> _ASSIGNED TASK_:
Repeat only the lines between the one with "Click the 10.03% limit-up percentage label" and the end of the material below, both ends included. Omit any picture.

> _RECORDS FOR THIS TASK_:
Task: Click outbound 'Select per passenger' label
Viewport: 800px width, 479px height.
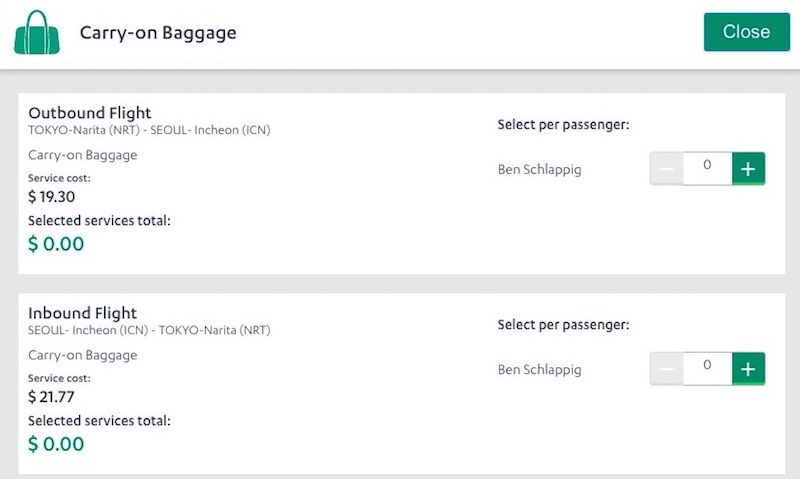Action: point(564,124)

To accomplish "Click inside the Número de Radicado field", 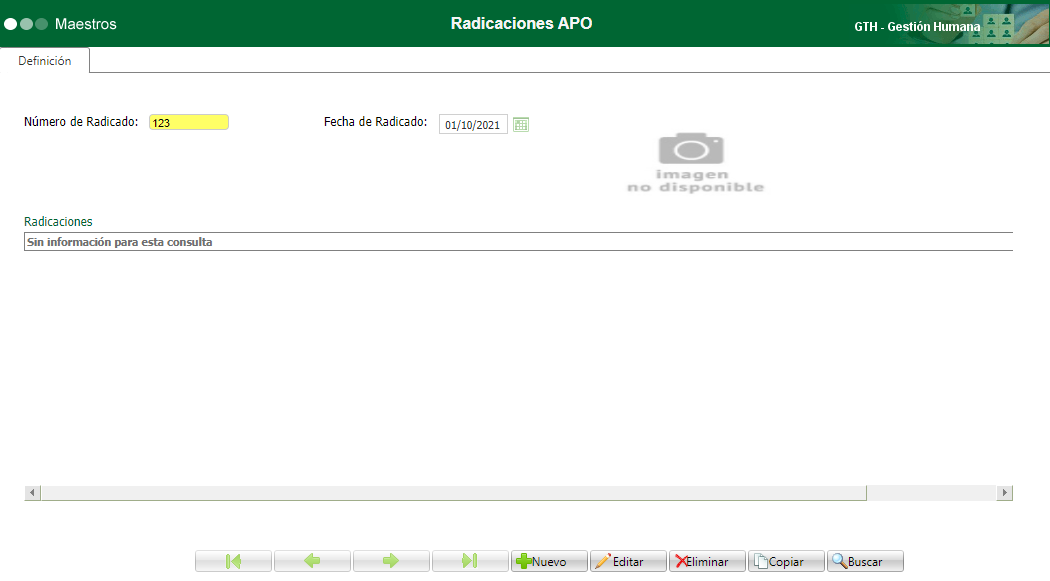I will (188, 121).
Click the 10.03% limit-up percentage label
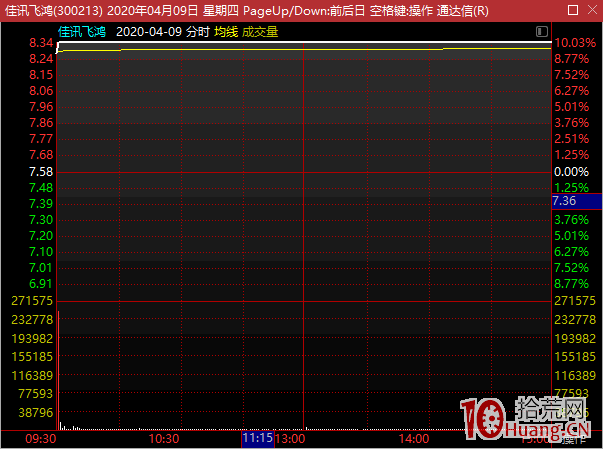This screenshot has width=603, height=449. click(574, 43)
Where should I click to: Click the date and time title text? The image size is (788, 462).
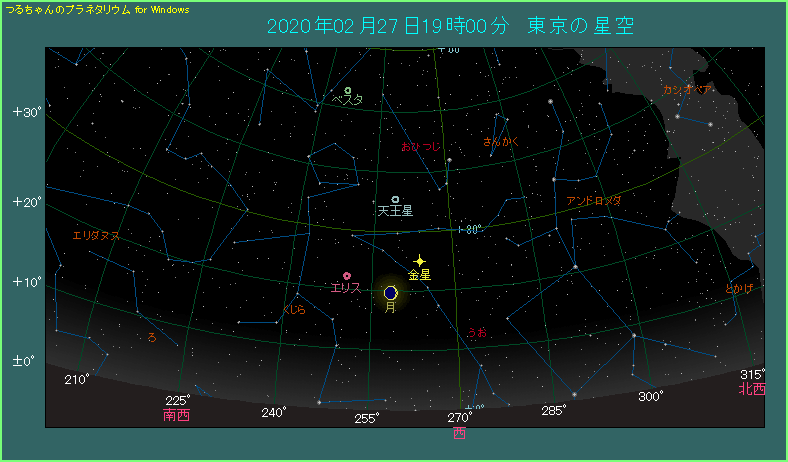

> _TASK RESULT_:
Click the 10.03% limit-up percentage label
This screenshot has width=603, height=449. click(574, 43)
Where should I click to: Click the date and time title text? The image size is (788, 462).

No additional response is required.